Geiger’s family lived in Monmouth, N.J., a county he says lost a large number of residents in the attack on the World Trade Center.

“Dad was indoors when the towers fell. His office was across the street from the stock exchange. He came out and said it looked like a ticker-tape parade,” Geiger said.

Geiger’s father soon was ushered back into his building.

“Two cops were always in front of the stock exchange and my dad asked what was going on. They told him the World Trade Center was on fire. Dad said (the officers) would have been first on the scene. That has always stayed with him. They then used the lobby of the stock exchange as a triage center,” he said.

Since phone lines were jammed, Geiger said he didn’t learn his father was safe until later that day.

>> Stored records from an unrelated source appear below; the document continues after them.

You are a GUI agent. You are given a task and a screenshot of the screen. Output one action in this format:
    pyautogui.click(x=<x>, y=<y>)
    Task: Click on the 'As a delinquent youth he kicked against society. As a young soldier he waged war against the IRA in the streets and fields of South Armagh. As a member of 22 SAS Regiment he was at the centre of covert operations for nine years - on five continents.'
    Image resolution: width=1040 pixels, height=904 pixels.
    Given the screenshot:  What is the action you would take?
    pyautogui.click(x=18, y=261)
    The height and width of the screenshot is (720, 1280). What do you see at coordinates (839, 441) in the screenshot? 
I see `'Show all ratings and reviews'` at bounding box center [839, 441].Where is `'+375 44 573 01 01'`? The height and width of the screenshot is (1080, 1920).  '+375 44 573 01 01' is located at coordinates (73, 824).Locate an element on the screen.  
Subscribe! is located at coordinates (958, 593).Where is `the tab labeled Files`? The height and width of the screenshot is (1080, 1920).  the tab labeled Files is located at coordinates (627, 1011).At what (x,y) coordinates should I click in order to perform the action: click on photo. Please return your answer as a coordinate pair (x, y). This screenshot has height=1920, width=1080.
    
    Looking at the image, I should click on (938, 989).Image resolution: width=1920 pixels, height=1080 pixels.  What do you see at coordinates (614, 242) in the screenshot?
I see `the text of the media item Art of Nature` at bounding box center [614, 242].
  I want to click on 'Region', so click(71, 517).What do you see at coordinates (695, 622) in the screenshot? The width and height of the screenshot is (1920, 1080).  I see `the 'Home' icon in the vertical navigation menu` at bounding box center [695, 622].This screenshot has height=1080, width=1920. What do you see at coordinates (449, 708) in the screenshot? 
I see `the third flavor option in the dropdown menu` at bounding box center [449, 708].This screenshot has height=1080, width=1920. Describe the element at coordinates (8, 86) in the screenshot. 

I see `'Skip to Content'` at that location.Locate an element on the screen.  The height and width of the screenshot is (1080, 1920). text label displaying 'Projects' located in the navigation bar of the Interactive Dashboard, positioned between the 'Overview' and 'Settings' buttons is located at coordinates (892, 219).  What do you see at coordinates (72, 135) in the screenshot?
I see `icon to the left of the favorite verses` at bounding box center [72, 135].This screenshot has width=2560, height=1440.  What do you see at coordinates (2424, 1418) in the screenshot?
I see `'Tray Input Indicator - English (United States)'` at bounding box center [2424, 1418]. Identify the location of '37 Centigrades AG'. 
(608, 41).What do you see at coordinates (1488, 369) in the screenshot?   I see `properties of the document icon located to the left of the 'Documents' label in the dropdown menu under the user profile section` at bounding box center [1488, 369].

“I went on to class and when I got there, the state police were shutting everything down,” he said.

Geiger said police and swat teams were checking roads and tunnels, even closing down the subway. The soldier said the attacks prompted him to alter his career plans, though it was a few years before he turned to the Army. He initially served the public as a first responder.

“I actually dropped out of school because I wanted to be a police officer in New York City,” Geiger said. “I found a job as an emergency medical technician. The interview process for the NYPD was taking forever. I wanted to help as soon as possible.”  He worked as an EMT for Long Branch, N.J., before he enlisted in 2007.

Geiger said his father is the main reason he joined the military.

“I went in with the intent to deploy to Afghanistan,” he said. “It was a revenge thing. I wanted to do my part to put a stop to all this.”

Geiger deployed to Afghanistan in 2008. He said the mission there is not yet complete and the American military should continue to “hold a presence” there.

He said he often thinks about how the world has changed since 9/11.

“I feel the change that has taken place is necessary. But I feel bad for the kids growing up today,” Geiger said. “We didn’t have much to worry about growing up and now these kids are facing some very serious decisions.”

Fusek, 31, didn’t join the military until 2005, but said he was “inspired to join” by the attacks. He currently is assigned to 3rd Battalion, 7th Infantry Regiment, 4th IBCT, 3rd ID.

Fusek was at work at a window factory in Milwaukee, Wis., on Sept. 11, 2001. 

“We always listened to the radio in the shop and a news alert broke into whatever program we were listening to at the time. Everyone stopped what they were doing and listened to the news cast,” he remembered.

“I had wanted to join the military when I was younger but I got comfortable with my spot in life,” Fusek continued. “But of course, after 9/11, along with everybody else, I watched the war unfold.”

He finally decided to see a recruiter. Fusek said he felt compelled to serve.

The 4th Brigade soldier did not deploy to Iraq with the 3rd ID last year. He previously deployed to Iraq twice with the 25th Infantry out of Hawaii, Fusek said.

“I deployed in 2006-2007 and again in 2008-2009,” he said.

Fusek said he was his company commander’s driver during both deployments.

“We went to many villages where the people hadn’t seen American forces for a long time,” he said. “We handed out school supplies, food and seed; we rebuilt some of the schools in both the city of Kirkuk during my first deployment and again in the city of Samarra during my second deployment.”

Fusek said troops showed the Iraqis they were there to help rebuild the country and ease their return to normal lives free of conflict.